Żona Toma Hanksa opowiedziała o walce z rakiem
Rita Wilson, jedna z pierwszych gwiazd, u których zdiagnozowano koronawirusa, podzieliła się z fanami wzruszającym wpisem. Żona Toma Hanksa wyznała w nim, że 29 marca to dla niej szczególnie ważna data. Z wielu powodów.
Wilson opublikowała swój emocjonalny wpis w niedzielę wieczorem na Instagramie. Wyznała w nim, że data 29 marca symbolizuje dla niej szczęście. "To dzień, w którym pięć lat temu po przejściu podwójnej mastektomii dowiedziałam się, że nie mam już raka. Jestem wdzięczna za moje zdrowie, za lekarzy, pielęgniarki, przyjaciół i rodzinę, która wspierała mnie w tym trudnych czasie. Wam, drodzy wirtualnie przyjaciele, również musze podziękować, bo wasze modlitwy i optymizm były dla mnie odczuwalne" - napisała aktorka, piosenkarka i producentka.
Dodała też, że rok temu, również 29 marca została uhonorowana własną gwiazdą w hollywoodzkiej Alei Sław. "Chodziłam nią w dzieciństwie, czytałam wypisane na niej nazwiska, podziwiałam, ale nigdy nawet nie marzyłam, że kiedyś znajdę się wśród nich".

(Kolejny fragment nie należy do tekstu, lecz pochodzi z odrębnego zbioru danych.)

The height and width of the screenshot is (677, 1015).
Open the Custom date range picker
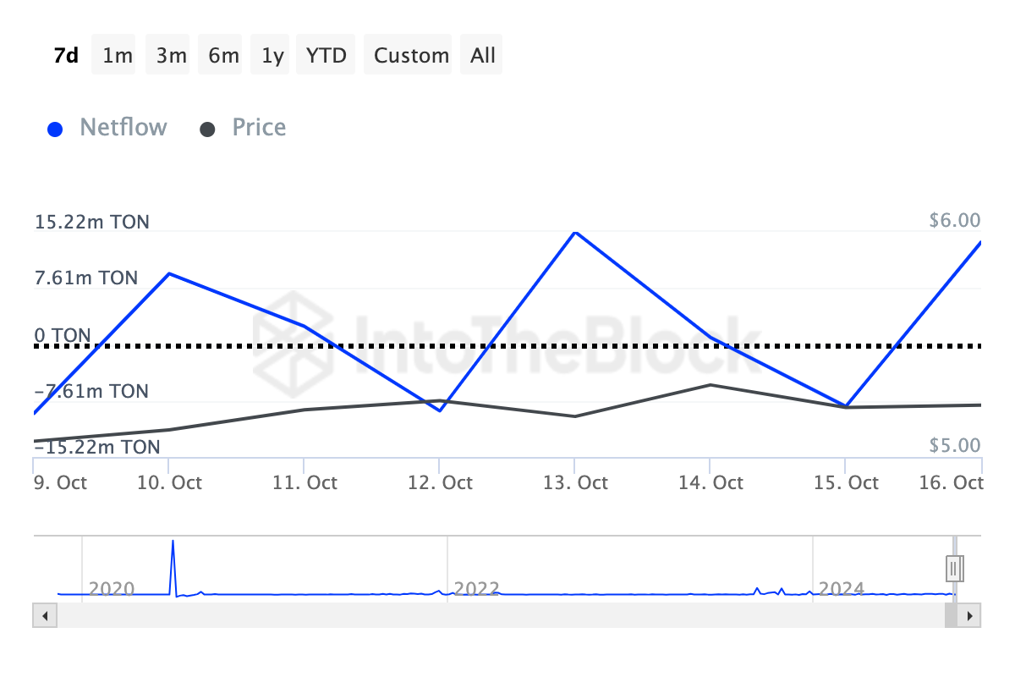pos(411,55)
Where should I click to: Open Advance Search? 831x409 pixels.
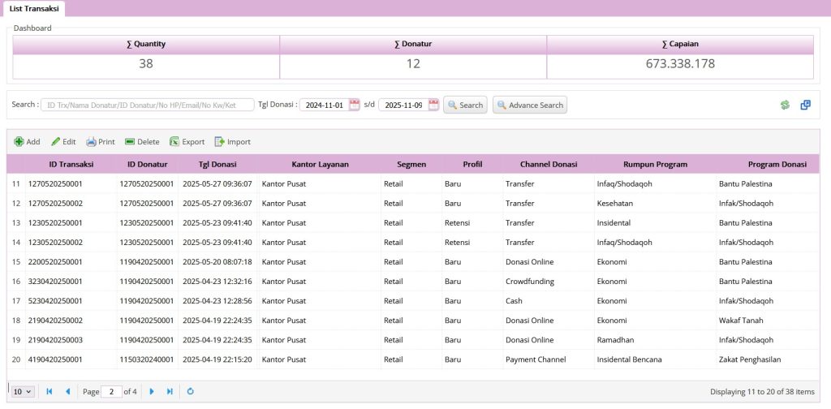coord(529,105)
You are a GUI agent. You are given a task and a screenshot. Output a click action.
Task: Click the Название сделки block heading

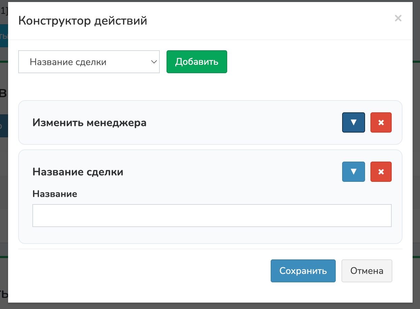pyautogui.click(x=78, y=172)
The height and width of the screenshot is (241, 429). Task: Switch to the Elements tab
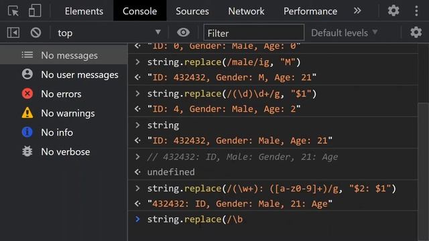click(84, 11)
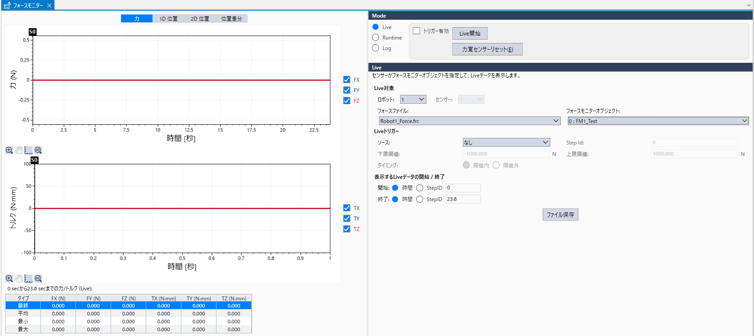
Task: Expand the フォースファイル Robot1_Force.frc dropdown
Action: (469, 121)
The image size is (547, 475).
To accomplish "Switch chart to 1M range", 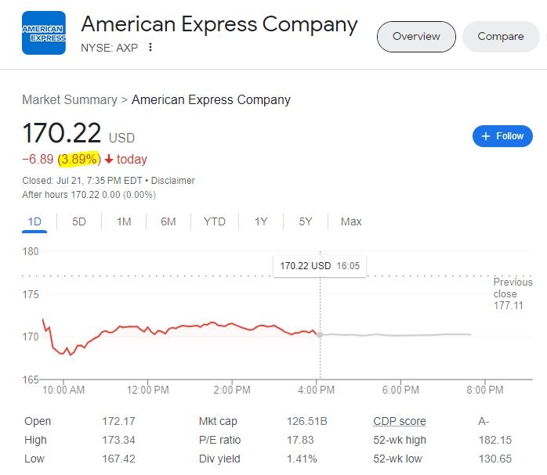I will (124, 221).
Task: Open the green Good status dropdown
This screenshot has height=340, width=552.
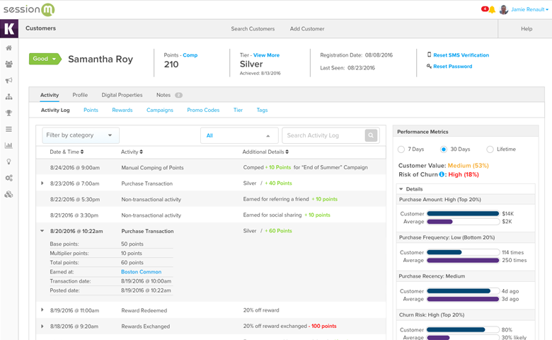Action: point(45,59)
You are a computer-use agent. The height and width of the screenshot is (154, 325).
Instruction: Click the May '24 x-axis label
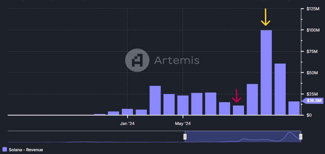tap(183, 124)
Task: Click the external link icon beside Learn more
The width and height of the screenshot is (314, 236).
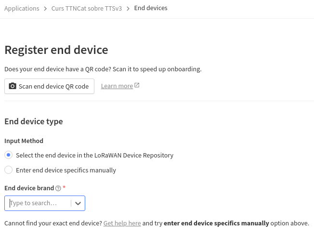Action: (x=137, y=85)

Tego samego dnia Rita wydała także swój czwarty album "Halfway to home". "Każdy dzień, w którym mogę tworzyć muzykę, jest darem. Tyle wydarzyło się przez ostatni rok, tyle dobra. Nie byłoby tego wszystkiego, gdybym nie cieszyła się zdrowiem. Dlatego 29 marca chcę świętować piękno życia, błogosławieństwo od Boga i cieszyć się zdrowiem nawet teraz, jako osoba, która wyszła z COVID-19. Proszę, poświęćcie chwilę na zastanowienie się, jak niesamowitym tworem są wasze ciała i na podziękowanie im za to" - podsumowała Wilson.
Tom Hanks i jego żona 12 marca poinformowali media, że są zakażeni koronawirusem. Para przebywała w tym czasie w Australii. 17 marca opuścili szpital, a następnie odbywali kwarantannę. W sobotę 28 marca Tom Hanks napisał na Twitterze, że on i Rita Wilson wrócili już do Los Angeles.